◆ **The request**
Gather every line in the rows below that contains the word "lightning", and copy each such line in full.

◆ **Available records**
────────────────

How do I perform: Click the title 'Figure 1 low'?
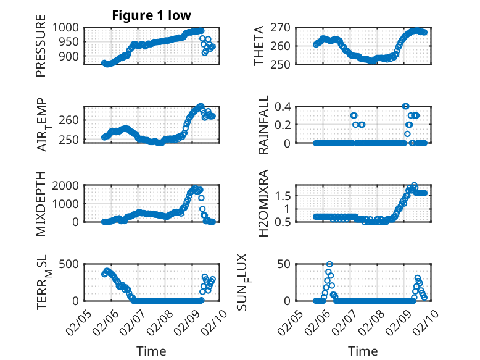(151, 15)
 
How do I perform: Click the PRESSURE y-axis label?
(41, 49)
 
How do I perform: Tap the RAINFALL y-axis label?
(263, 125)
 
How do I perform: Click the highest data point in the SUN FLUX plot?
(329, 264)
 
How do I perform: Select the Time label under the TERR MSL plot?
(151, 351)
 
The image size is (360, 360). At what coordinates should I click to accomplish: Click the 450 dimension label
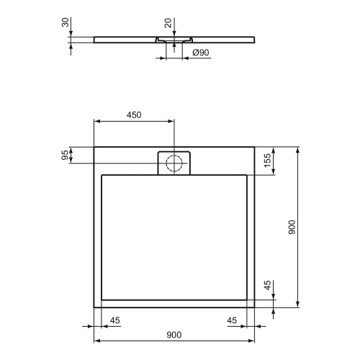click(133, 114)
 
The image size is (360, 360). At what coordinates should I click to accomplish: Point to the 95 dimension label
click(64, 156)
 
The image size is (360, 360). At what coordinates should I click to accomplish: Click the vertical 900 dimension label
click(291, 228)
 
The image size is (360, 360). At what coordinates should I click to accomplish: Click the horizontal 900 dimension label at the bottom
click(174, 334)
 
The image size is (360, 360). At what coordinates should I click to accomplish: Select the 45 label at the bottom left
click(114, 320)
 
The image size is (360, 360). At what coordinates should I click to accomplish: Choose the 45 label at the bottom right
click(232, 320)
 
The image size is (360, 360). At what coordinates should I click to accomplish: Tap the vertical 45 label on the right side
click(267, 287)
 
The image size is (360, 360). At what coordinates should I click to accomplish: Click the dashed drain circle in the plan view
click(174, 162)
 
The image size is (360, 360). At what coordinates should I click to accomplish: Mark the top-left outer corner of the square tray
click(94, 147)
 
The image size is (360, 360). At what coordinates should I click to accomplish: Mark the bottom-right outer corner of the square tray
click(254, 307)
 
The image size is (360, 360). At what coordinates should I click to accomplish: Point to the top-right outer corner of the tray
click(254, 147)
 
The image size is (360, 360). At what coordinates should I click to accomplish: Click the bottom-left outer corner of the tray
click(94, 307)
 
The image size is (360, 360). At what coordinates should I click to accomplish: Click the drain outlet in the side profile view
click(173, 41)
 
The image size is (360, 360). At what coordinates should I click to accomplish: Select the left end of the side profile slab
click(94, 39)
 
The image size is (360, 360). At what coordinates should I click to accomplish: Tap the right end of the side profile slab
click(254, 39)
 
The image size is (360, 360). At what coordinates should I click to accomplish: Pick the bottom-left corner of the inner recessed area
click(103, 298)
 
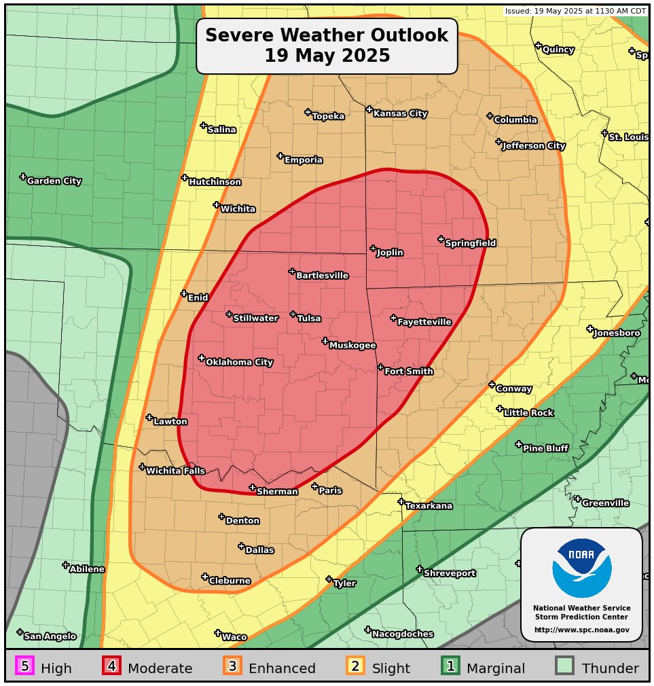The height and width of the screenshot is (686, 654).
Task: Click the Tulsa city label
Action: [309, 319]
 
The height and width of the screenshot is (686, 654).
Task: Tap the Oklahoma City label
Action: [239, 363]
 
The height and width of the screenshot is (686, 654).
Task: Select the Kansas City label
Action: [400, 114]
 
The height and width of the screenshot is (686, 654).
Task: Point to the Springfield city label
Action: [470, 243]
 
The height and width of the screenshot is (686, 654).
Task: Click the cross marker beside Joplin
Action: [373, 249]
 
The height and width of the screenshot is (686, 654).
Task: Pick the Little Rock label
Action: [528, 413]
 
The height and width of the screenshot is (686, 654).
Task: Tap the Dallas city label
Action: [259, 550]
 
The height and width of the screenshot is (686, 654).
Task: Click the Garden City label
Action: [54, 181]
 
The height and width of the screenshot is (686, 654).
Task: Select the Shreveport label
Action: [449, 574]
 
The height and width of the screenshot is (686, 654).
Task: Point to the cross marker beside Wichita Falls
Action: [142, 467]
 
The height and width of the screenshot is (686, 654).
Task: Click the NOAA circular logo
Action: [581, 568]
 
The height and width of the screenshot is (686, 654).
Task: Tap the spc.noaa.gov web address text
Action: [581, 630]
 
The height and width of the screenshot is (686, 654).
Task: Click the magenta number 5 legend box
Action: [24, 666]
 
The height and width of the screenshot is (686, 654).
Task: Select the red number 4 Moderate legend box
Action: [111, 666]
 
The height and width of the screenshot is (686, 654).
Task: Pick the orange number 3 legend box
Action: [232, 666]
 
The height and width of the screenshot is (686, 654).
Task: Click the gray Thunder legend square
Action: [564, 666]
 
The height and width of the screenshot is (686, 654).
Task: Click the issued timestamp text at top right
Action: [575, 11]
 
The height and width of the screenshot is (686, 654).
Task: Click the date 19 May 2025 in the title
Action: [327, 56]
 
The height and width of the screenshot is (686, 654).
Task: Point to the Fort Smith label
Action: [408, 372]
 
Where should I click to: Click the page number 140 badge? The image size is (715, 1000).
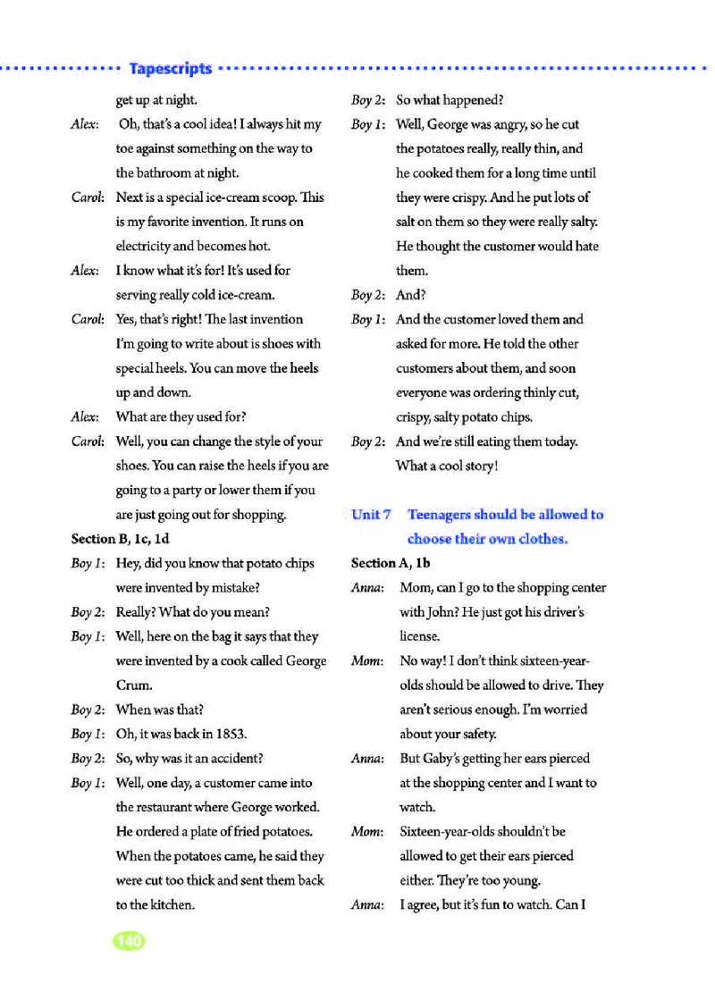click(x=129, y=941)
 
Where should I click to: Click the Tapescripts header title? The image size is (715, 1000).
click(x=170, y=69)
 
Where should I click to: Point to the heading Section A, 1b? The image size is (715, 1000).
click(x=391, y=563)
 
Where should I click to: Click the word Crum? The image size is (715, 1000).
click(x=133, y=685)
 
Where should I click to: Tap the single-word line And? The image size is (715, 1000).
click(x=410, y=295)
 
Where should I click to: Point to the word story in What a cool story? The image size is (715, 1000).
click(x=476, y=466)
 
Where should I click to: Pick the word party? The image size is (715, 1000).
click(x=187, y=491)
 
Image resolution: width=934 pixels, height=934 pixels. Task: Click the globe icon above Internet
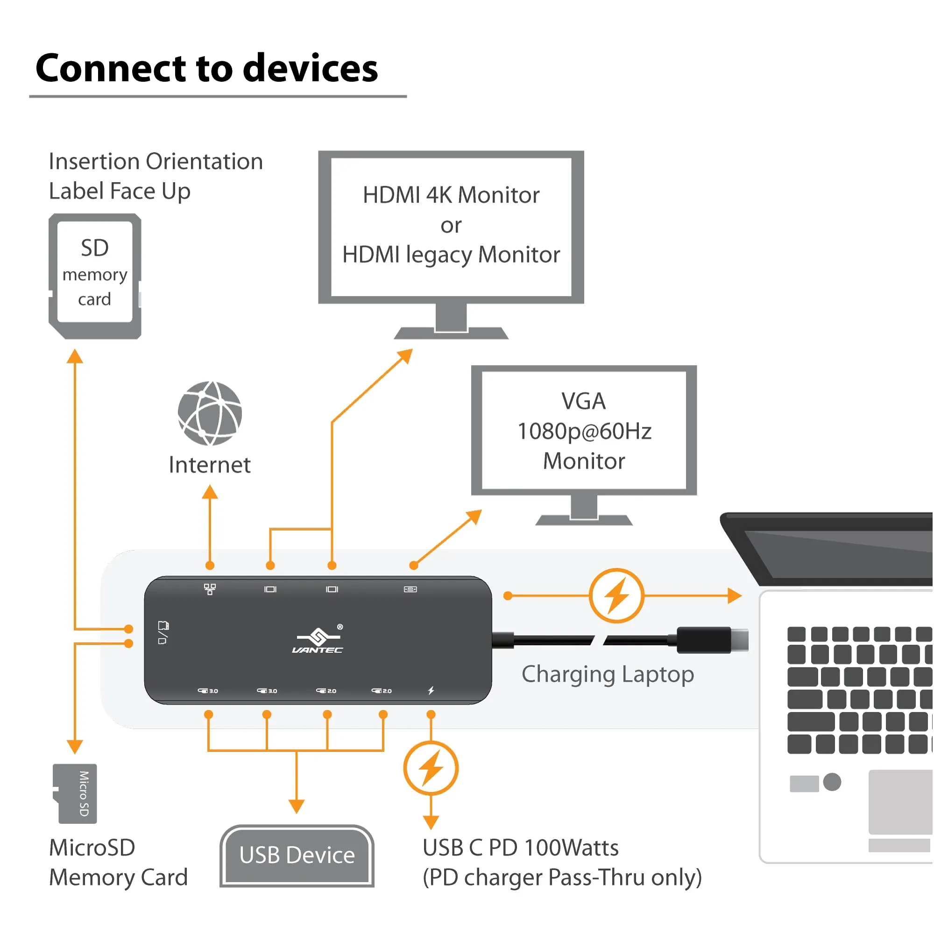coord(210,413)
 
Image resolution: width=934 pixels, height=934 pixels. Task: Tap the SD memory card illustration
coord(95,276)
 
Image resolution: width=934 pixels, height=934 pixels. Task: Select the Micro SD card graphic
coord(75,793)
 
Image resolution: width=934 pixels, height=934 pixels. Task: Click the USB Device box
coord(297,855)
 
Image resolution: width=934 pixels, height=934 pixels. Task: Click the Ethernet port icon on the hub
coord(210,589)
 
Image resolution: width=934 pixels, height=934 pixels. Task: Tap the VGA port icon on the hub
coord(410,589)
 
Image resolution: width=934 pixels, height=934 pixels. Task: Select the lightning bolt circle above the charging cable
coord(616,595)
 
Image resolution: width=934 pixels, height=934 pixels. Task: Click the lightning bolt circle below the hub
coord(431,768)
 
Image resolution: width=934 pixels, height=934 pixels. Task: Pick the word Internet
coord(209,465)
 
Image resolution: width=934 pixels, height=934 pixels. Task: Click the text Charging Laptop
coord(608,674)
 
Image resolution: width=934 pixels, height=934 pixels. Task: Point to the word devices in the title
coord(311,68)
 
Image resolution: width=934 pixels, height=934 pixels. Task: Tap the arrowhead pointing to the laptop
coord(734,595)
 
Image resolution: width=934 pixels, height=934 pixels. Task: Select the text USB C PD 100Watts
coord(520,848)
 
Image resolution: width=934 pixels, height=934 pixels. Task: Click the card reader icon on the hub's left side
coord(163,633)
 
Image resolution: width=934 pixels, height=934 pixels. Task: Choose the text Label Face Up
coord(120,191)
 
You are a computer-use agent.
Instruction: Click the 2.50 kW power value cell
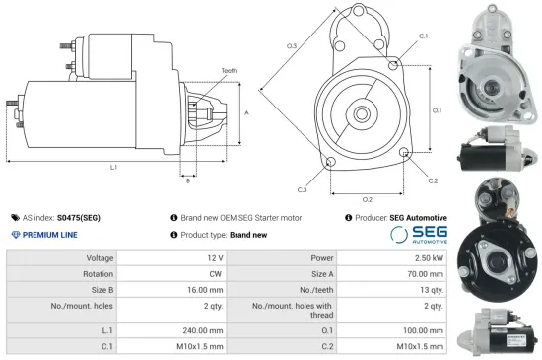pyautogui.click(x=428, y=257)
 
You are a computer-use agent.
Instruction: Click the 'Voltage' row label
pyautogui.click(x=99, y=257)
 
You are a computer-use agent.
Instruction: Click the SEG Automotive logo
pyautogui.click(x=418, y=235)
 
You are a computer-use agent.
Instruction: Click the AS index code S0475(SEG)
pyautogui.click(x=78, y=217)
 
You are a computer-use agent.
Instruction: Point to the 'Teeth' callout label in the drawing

────────────────

◆ **The output**
Image resolution: width=934 pixels, height=934 pixels. Task: Select the lightning bolt circle above the charging cable
Image resolution: width=934 pixels, height=934 pixels. Task: Click the lightning bolt circle below the hub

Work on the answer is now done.